> [WORK REQUEST]
Copy each record below exactly, please, and leave its pictures out.

[MATERIAL PROVIDED — start]

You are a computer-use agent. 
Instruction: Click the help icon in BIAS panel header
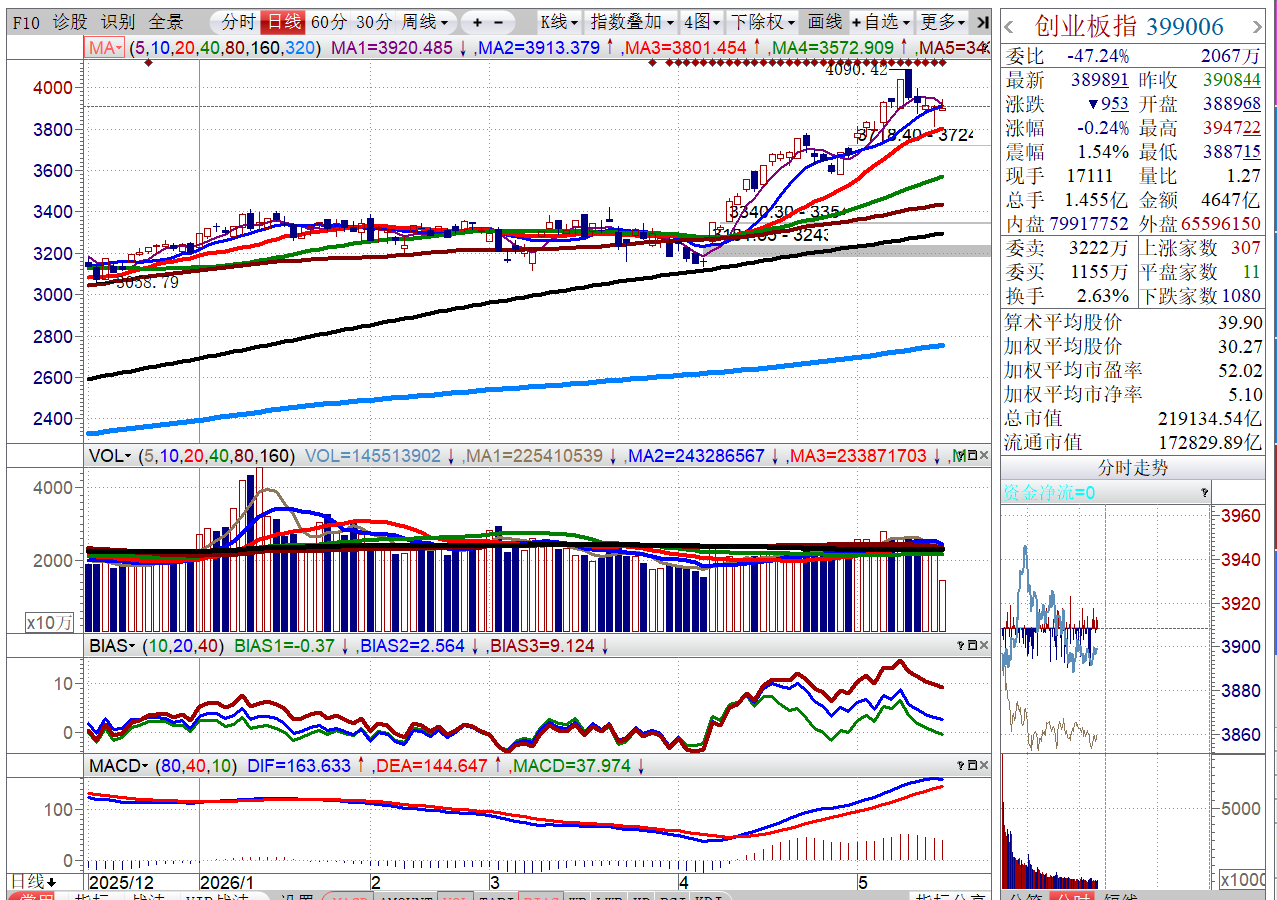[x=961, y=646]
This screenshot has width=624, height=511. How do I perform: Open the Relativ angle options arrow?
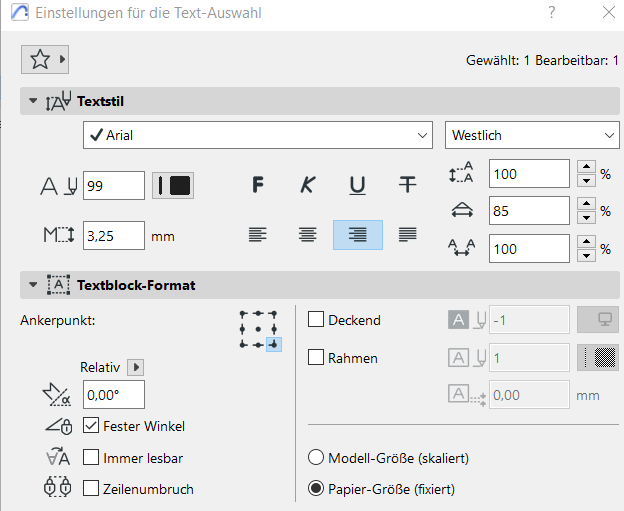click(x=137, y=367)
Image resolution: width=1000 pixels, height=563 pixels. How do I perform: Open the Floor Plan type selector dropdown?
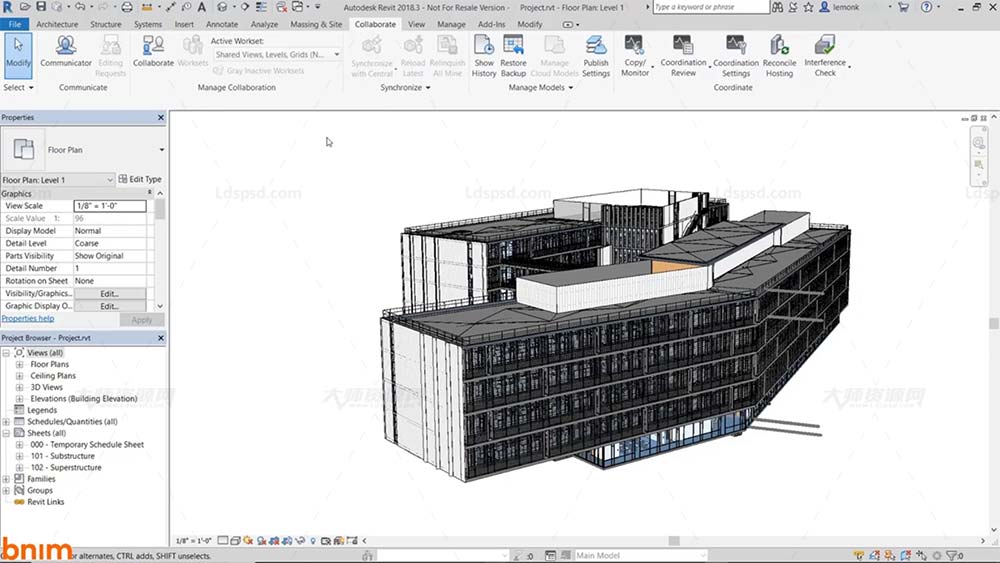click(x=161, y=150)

[MATERIAL PROVIDED — finish]

> [RESPONSE TO THIS EXERCISE]
You are a computer-use agent. 
Instruction: Click the help icon in BIAS panel header
[x=961, y=646]
This screenshot has width=624, height=511. How do I perform: Open the Relativ angle options arrow?
click(x=137, y=367)
Image resolution: width=1000 pixels, height=563 pixels. How do I perform: Open the Floor Plan type selector dropdown?
click(x=161, y=150)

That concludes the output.